I enjoyed reading this. You do a pretty amazing job at keeping your food cost down. It's always a challenge for me. I still have both my adult children living at home. They do pay us a 'rent' so that covers food, etc. But we do drink coffee , that adds up even when I buy the 2lb bag at Costco, we do drink wine. No sodas, no processed foods. But still I come in @ $600 + . I'd really like to get this down to 500. I'm with you on the soups and frozen meals. I do alot of batch cooking an it is very helpful.

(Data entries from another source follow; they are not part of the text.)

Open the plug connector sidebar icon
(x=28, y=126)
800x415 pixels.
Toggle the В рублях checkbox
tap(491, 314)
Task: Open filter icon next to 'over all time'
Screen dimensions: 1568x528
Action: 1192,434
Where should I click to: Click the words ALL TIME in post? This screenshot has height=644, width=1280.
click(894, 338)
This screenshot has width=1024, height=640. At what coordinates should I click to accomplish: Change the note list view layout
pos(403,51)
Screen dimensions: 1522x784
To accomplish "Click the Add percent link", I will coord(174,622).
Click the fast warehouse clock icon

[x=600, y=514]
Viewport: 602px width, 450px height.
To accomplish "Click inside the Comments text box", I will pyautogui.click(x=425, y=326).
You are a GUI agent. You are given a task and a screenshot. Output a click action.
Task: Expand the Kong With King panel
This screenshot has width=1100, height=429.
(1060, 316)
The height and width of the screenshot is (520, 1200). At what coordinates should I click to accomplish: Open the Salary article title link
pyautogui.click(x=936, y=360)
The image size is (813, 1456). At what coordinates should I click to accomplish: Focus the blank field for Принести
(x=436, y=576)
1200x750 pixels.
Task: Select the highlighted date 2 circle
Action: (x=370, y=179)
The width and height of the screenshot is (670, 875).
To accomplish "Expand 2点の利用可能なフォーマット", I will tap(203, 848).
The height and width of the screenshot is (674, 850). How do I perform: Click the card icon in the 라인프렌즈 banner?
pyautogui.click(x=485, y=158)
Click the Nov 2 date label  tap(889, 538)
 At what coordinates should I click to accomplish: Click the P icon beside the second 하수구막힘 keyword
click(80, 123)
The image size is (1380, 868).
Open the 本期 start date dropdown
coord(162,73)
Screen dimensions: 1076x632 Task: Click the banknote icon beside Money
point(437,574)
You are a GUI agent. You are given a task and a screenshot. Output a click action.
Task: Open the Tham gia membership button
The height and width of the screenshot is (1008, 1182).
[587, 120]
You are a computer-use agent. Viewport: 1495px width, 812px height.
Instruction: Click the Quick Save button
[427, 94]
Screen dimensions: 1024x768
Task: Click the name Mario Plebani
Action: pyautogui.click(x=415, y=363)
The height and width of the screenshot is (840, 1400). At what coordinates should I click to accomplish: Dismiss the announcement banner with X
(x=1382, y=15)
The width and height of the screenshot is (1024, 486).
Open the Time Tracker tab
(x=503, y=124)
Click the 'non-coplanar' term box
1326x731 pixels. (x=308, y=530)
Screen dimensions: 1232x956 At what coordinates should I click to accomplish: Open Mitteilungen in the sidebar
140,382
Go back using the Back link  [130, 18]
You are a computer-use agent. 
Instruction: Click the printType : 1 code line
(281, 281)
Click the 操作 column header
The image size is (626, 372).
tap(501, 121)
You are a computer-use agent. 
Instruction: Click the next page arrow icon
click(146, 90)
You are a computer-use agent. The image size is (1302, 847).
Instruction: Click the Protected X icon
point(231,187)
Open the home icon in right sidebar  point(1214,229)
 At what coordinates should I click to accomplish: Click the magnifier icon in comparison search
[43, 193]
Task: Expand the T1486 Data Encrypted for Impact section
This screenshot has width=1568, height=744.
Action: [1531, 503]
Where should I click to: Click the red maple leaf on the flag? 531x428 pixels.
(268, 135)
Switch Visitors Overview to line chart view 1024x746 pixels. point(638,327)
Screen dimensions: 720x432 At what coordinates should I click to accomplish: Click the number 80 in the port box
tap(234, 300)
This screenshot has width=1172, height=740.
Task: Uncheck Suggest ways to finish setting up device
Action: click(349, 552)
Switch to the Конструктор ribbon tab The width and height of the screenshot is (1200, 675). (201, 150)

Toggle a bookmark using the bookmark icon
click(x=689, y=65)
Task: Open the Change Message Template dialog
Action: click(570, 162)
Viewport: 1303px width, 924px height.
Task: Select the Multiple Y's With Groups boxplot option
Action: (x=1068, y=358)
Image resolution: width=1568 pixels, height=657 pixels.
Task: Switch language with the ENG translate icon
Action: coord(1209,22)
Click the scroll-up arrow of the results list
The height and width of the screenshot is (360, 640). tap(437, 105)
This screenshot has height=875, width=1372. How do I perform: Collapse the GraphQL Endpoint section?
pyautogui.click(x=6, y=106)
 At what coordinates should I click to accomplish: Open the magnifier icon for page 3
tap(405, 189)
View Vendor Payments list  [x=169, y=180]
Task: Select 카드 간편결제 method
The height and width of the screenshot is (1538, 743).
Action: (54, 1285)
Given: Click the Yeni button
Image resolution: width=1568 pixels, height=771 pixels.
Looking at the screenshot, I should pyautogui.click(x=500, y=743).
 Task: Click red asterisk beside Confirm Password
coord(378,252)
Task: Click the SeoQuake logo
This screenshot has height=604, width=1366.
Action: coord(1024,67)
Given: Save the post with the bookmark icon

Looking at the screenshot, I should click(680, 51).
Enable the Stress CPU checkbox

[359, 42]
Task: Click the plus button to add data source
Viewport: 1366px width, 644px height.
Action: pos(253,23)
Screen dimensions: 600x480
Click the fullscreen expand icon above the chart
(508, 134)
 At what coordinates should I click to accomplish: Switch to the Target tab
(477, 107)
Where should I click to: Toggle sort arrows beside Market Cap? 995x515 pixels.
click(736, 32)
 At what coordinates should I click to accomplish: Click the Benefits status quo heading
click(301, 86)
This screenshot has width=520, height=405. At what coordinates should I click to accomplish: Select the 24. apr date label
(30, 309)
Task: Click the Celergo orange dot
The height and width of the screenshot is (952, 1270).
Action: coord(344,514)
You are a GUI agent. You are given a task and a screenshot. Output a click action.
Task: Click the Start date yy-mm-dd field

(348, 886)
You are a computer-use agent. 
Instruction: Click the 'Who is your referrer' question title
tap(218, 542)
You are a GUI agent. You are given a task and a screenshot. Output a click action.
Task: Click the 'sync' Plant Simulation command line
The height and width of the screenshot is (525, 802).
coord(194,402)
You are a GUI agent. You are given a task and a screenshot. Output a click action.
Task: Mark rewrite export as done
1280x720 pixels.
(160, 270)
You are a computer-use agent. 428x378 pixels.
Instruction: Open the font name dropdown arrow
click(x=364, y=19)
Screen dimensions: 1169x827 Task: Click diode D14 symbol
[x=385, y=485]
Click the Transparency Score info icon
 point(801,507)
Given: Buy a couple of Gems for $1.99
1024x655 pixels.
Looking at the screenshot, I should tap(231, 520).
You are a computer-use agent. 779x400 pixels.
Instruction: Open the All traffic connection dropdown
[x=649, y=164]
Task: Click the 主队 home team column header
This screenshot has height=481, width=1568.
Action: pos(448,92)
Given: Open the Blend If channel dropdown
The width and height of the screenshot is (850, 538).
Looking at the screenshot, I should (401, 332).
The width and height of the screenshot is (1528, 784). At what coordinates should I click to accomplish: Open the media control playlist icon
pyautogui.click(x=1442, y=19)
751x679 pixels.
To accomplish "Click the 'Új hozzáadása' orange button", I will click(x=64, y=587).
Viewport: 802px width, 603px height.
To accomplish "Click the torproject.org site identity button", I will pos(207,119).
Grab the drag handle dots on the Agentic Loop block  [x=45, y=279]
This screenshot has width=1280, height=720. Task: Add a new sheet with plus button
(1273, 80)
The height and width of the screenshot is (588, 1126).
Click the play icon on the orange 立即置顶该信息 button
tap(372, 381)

thanks for you insights, and best to you.

Darla said...

Once again I am stunned at the seemingly small amount of money you spend on food. We aren't extravagant, like you we eat out rarely these days. We eat leftovers, mostly for lunch the next day as we are both home and retired. Bake our own bread, have a small garden, have two or three meatless meals a week. But oh boy we sure spend more than that. The only thing you don't mention that I can think of is we do have company over for meals. Averages about once a week. Sometimes family and sometimes friends. Not big fancy meals, family style things like spaghetti or some such. I'm determined to keep track of where the money is going starting in November.

April said...

Darla, your life probably allows for more opportunity to have company and family over for a meal than ours. But if you are not cooking gourmet meals, I doubt you are adding that much more to your food bill. If you are tracking food costs, I'd start tracking in January--you have two big holiday months, heavy on food, to get through!

A general comment that impacts our bottom line. Neither of us drink coffee, and that is a huge savings!

Ellen Goldstein said...

This is all pretty incredible to me. I still cook 5 - 6 nights per week, but since my myeloma diagnosis, I have really relaxed about everyday things like what I spend on food. If there's something I, or someone in my family, really wants to eat, generally we either get it so I can cook it, or eat it out.

I think my philosophy is way different than yours, although I do admire your thriftiness, I guess I don't have that gene. I no longer save things I like to wear for an occasion, either. I wear my "good" jewelry. I enjoy it. I go the movies, rather than wait for it to be on TV. When I go for treatment in Manhattan,(twice per month), I park in a lot for $12, rather than trying to find a free parking spot. And then afterwards, I stop a great little place that has excellent chicken salad.

I don't go crazy wracking up the bills, but at this stage in the festivities, frugality does not appeal to me.

Perhaps having such control over your finances give your satisfaction. Doesn't do anything for me!

Justin said...

Buying certain staples in bulk is a good way we save money but it is important not to buy too much or things start to spoil. It is always a challenge to keep the food bill down.